In Common Lisp, however, hashtables provide a more efficient alternative. Moreover, the conceptual process of modeling objects by means of symbols with properties attached to them has been supplanted by object-oriented programming using CLOS. (Wilensky pg. 118 discusses archaic use of symbol plists in AI research.)
Many authors emphasize a number of other downsides to symbol plists:
- They are global. Any part of a running program can attempt to store and rely on properties of certain symbols. If different program modules have different uses for a property or compete maintaining its state, collisions can occur. This problem can be mitigated by the use of separate packages.
- The distributed nature of the table reified by a group of symbol plists makes it hard to coordinate. For example, a property cannot be easily removed universally from all related plists.
- Properties are severely limited to the use of symbols as indicators (keys).
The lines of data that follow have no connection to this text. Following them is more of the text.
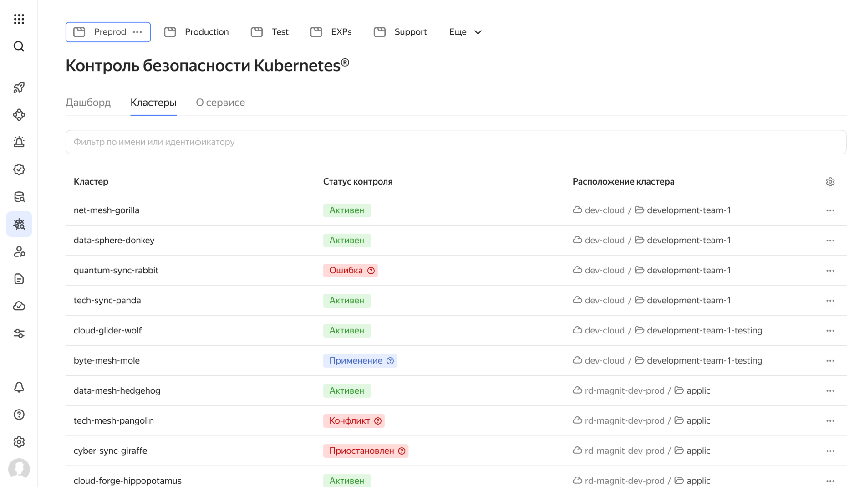Open table column settings gear icon
This screenshot has height=487, width=865.
(830, 182)
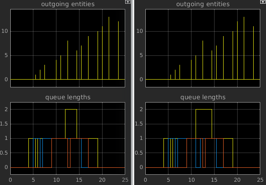The height and width of the screenshot is (185, 266).
Task: Click y-axis label 2 on left queue plot
Action: 6,110
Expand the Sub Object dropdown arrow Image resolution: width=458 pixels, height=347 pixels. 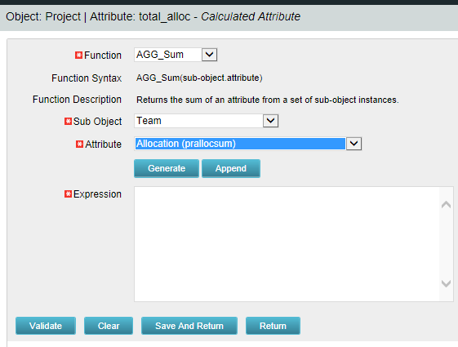[x=270, y=121]
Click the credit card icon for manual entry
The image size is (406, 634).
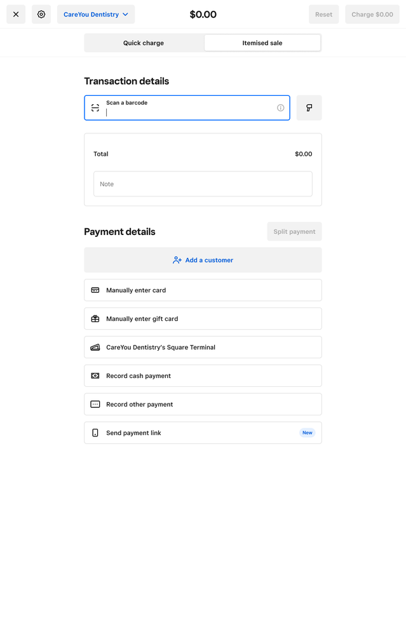tap(95, 290)
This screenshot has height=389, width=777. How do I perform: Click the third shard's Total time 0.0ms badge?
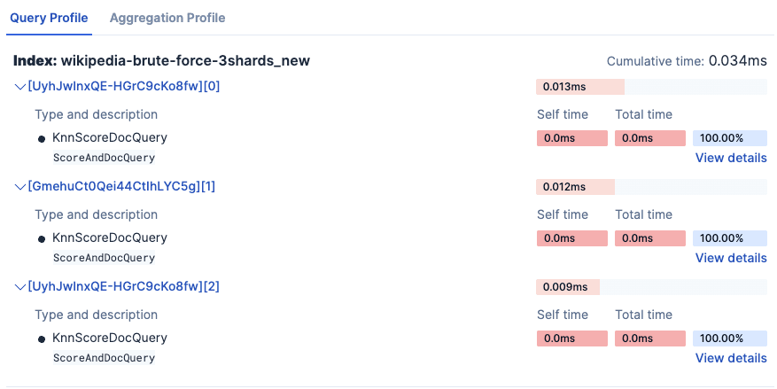pyautogui.click(x=650, y=338)
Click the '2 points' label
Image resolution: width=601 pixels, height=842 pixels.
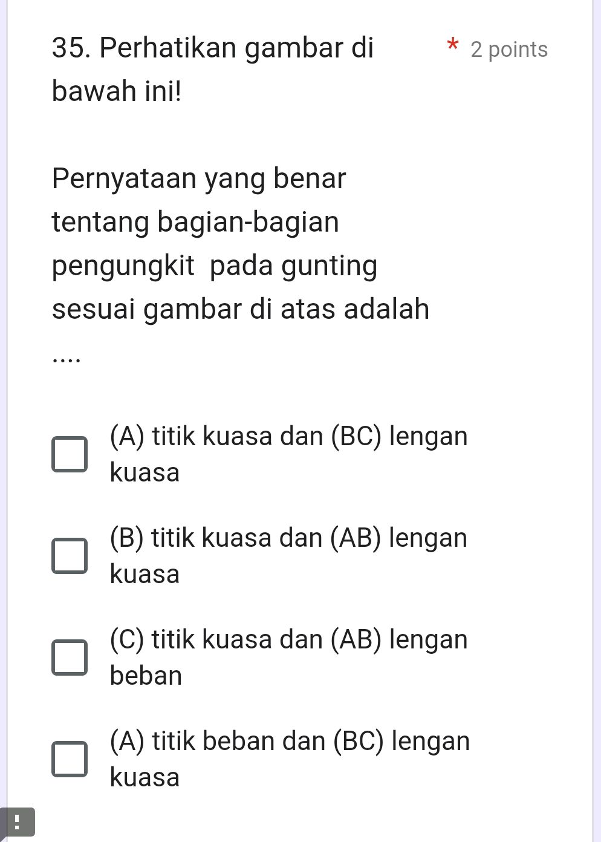pos(508,50)
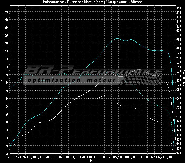Click the 70 value on PS axis

tap(7, 154)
Since the built-in plist functions all rely on EQ to locate indicators, many common types of keys are excluded such as strings, numbers
Hash Tables
The final option is the most heavyweight. Hash tables provide more efficient random access than the other linear structures particularly for a large number of key/value pairs. But they lack a built-in literal representation, so small dictionaries are more easily implemented with association lists or property lists.
A hash table is created by means of the function MAKE-HASH-TABLE, which takes an optional :TEST argument specifiying which function will be used to compare keys: EQ, EQL, EQUAL, EQUALP. For example, a table using strings for keys would use EQUAL as the test whereas EQUALP could be used for case-insensitive string keys.
Entries have to be deliberately added as there is no analogous PAIRLIS function. An entry is added by calling SETF with the accessor function GETHASH:
(defvar *h* (make-hash-table :test #'equal))
(setf (gethash "pung" *h*) pi)
(setf (gethash "foo" *h*) 'bar)
GETHASH retrieves the value associated with a key. The secondary value indicates whether or not the key is present versus whether it's value is NIL.
(gethash "foo" *h*)
BAR ;
T
(gethash "bar" *h*)
NIL ;
NIL
There can only be one entry for a given key, so no shadowing takes place. In other words, updating is the same operation as creating an entry and is always destructive.
A specific entry can be removed by the REMHASH function:
(remhash "foo" *h*)
And CLRHASH will remove all values.
There are additional functions to determine how many keys exist in the hash table (HASH-TABLE-COUNT) as well as ways to iterate over the keys or values (MAPHASH, LOOP).